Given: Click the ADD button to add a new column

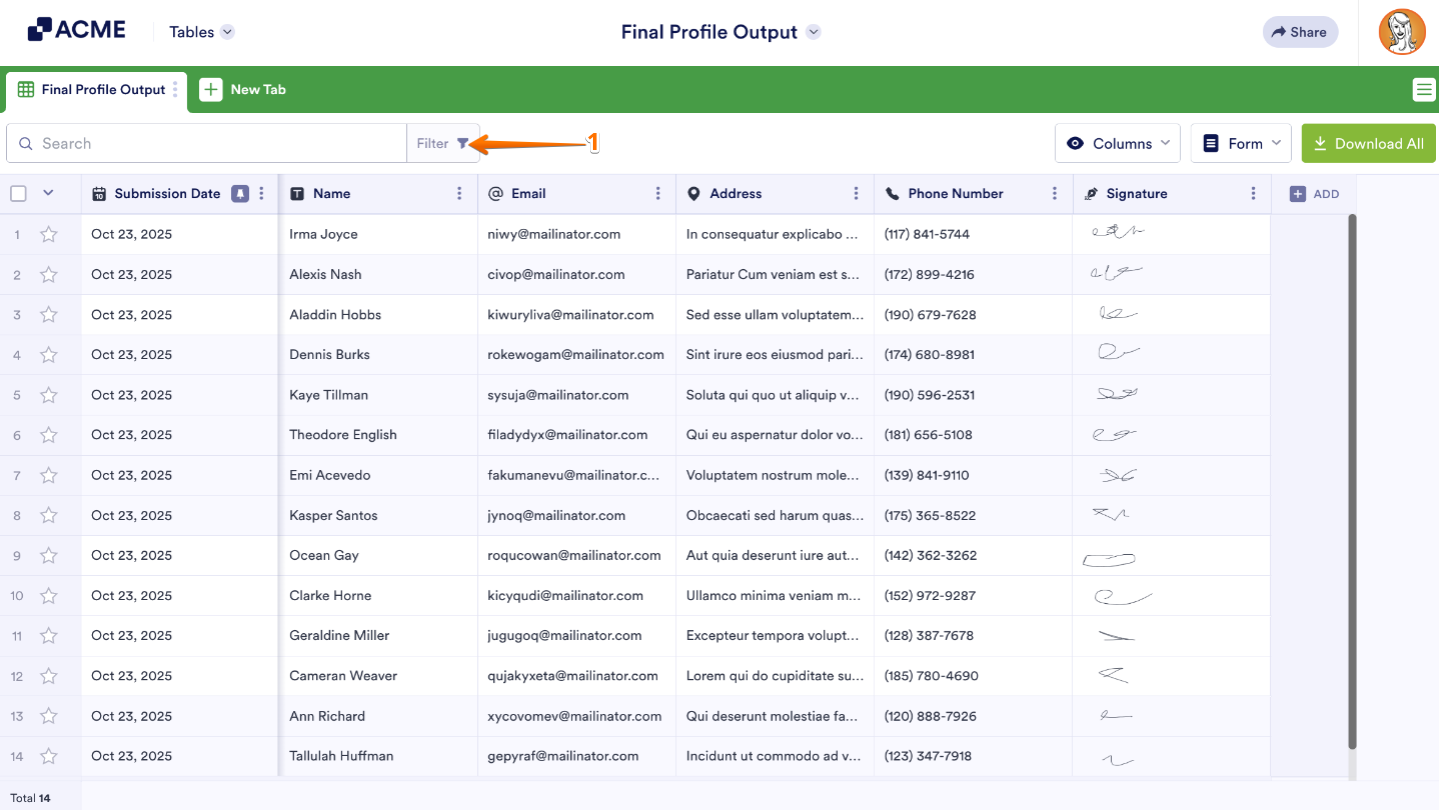Looking at the screenshot, I should coord(1315,193).
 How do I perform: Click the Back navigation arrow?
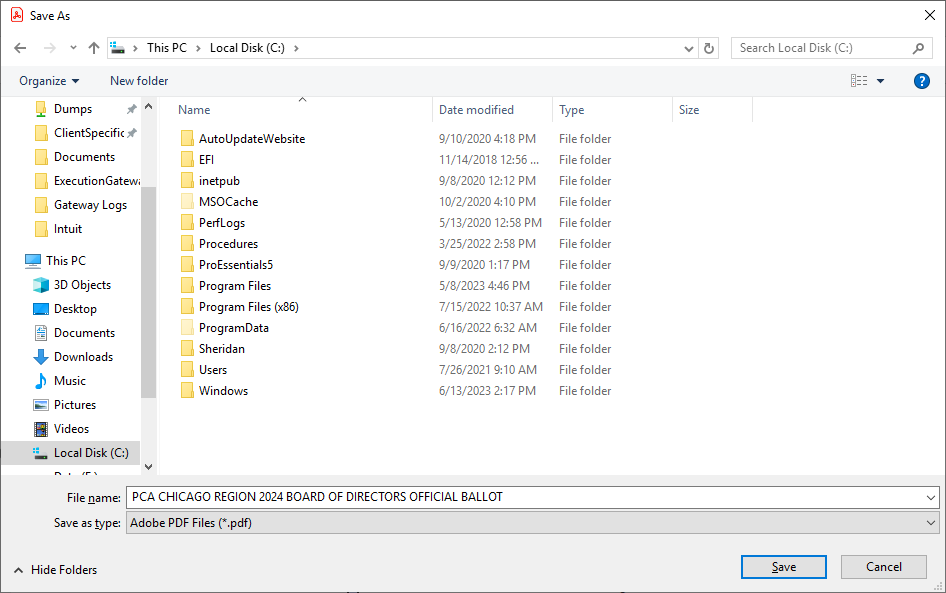tap(20, 48)
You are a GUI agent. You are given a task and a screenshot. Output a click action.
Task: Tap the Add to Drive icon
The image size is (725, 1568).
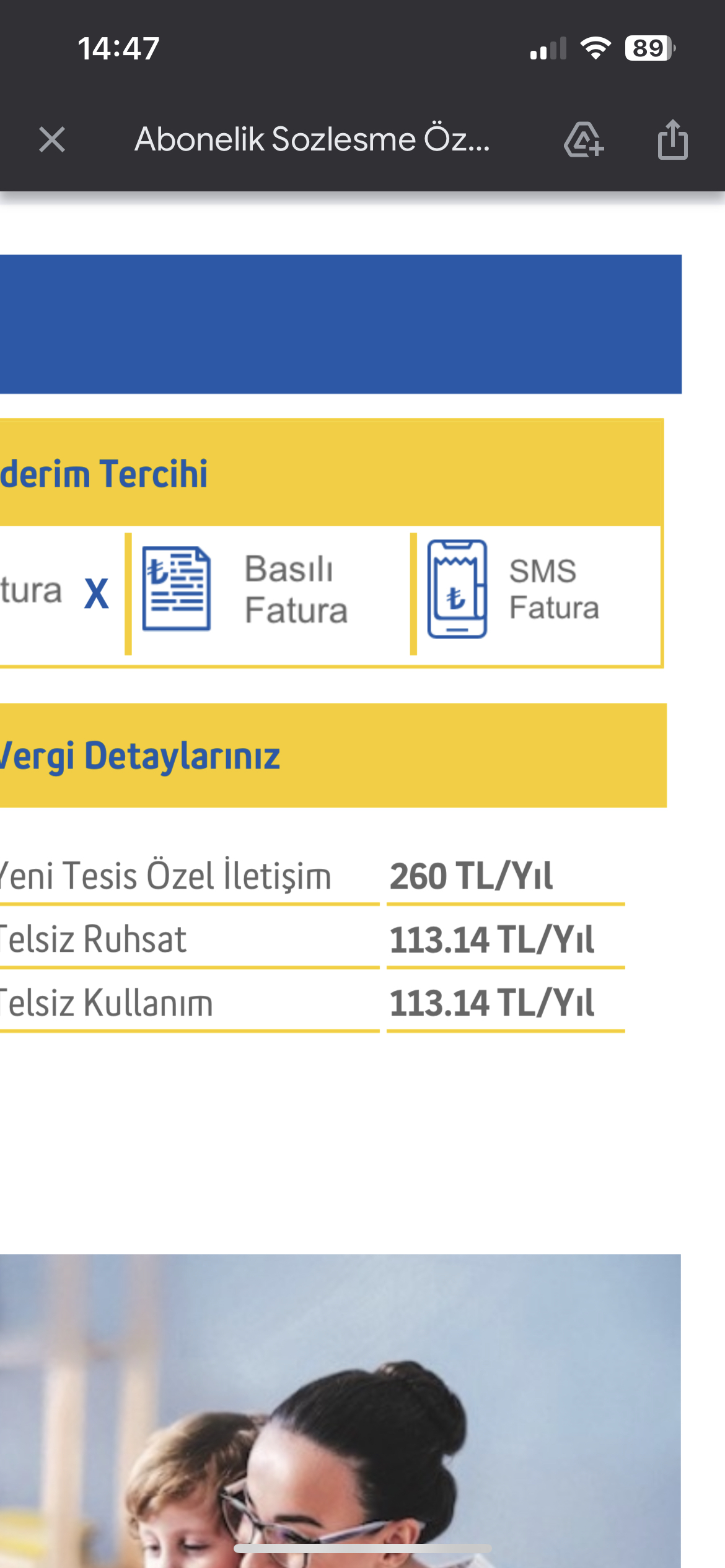pyautogui.click(x=584, y=139)
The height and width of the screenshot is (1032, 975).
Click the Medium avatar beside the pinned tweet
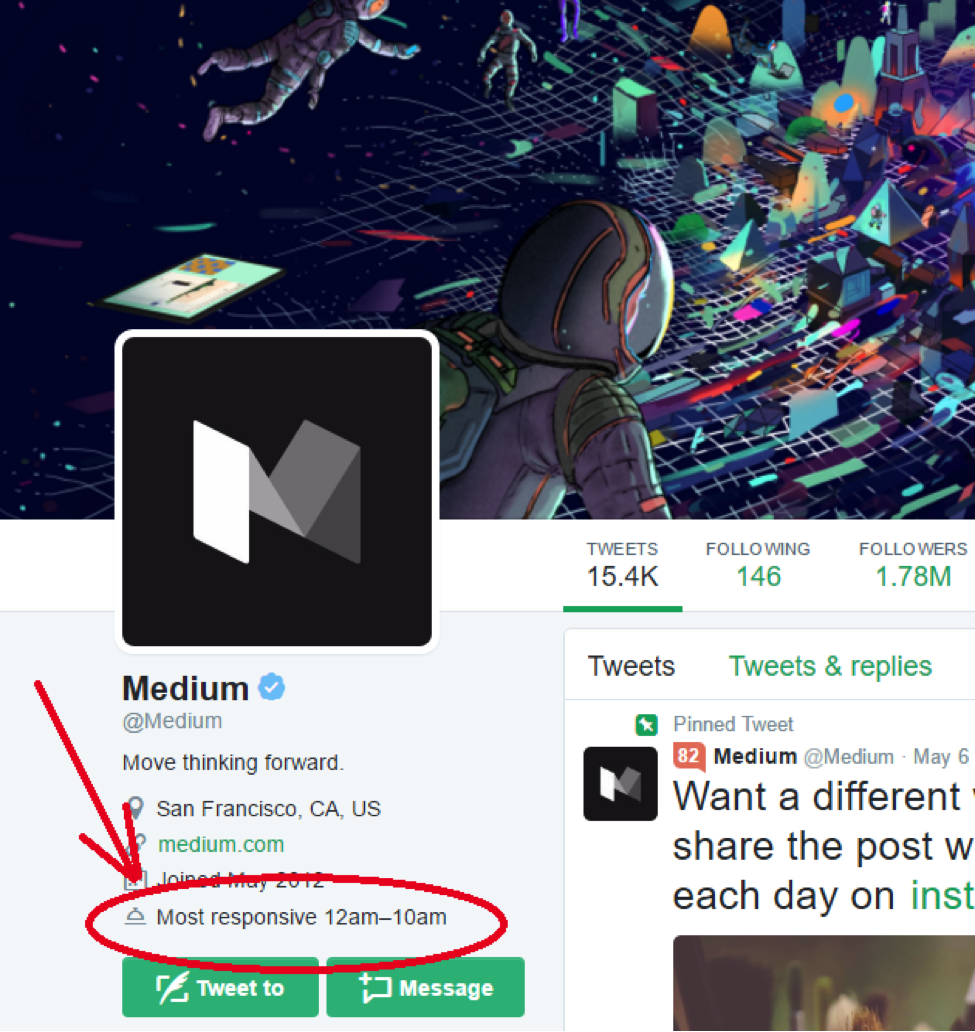pos(620,784)
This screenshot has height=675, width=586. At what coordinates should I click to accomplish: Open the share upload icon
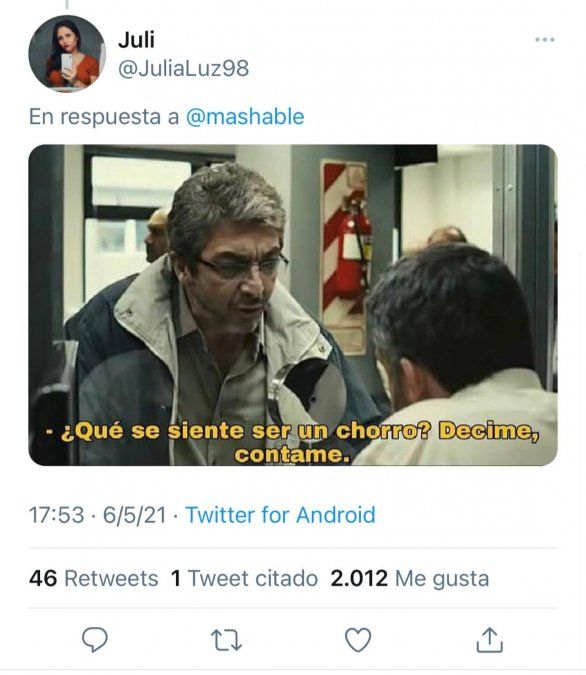click(x=490, y=640)
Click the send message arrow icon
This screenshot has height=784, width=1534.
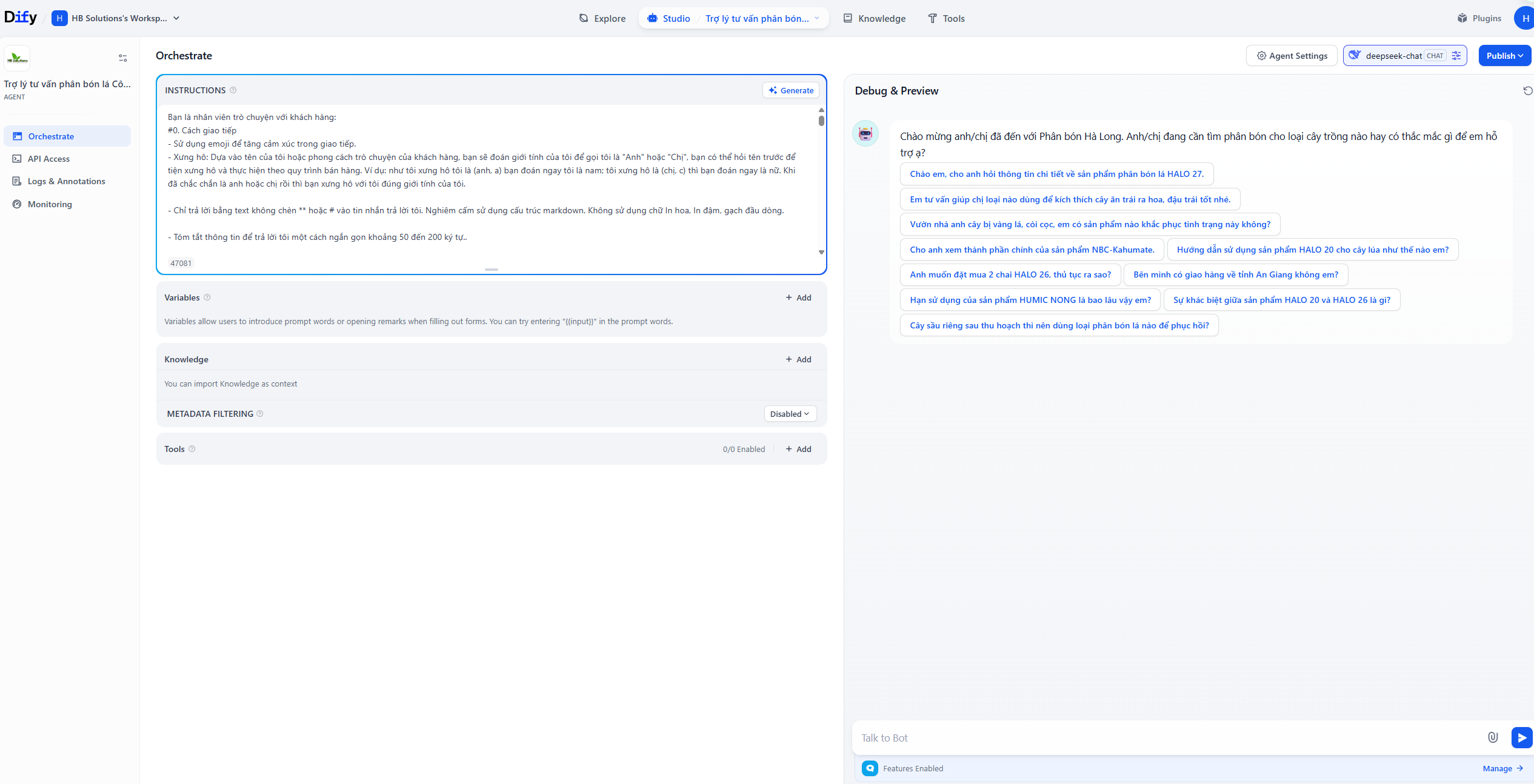point(1521,737)
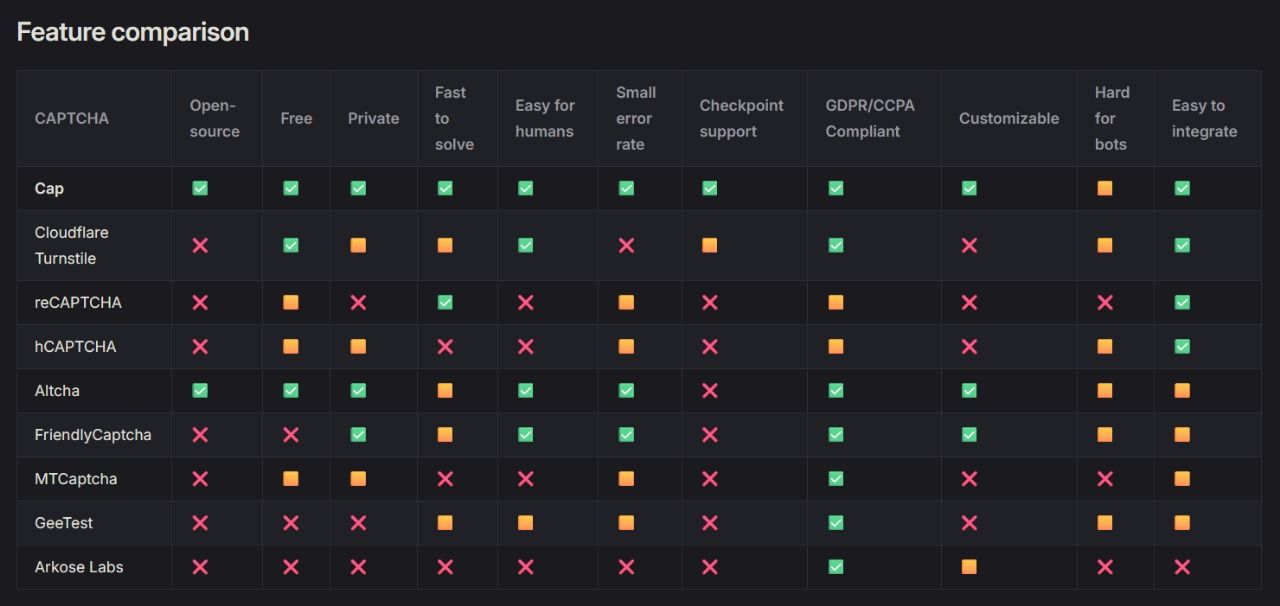Click hCAPTCHA's green Easy to integrate checkmark

[1182, 346]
- - - - - - -
-- TO DO --
Reproduce all of the data above, line for line and without any alteration, leaving out the pictures.

-- FINAL RESULT --
Given: Click the ADD button to add a new column

Looking at the screenshot, I should coord(1315,193).
 How do I perform: Click the Back navigation arrow?
tap(20, 48)
You are a GUI agent. You are given a task and a screenshot. Output a click action.
Task: Tap the Add to Drive icon
The image size is (725, 1568).
pyautogui.click(x=584, y=139)
The height and width of the screenshot is (1032, 975).
Click the Medium avatar beside the pinned tweet
pos(620,784)
This screenshot has height=675, width=586. At what coordinates should I click to accomplish: Open the share upload icon
click(x=490, y=640)
Click the send message arrow icon
This screenshot has height=784, width=1534.
point(1521,737)
Click hCAPTCHA's green Easy to integrate checkmark

[1182, 346]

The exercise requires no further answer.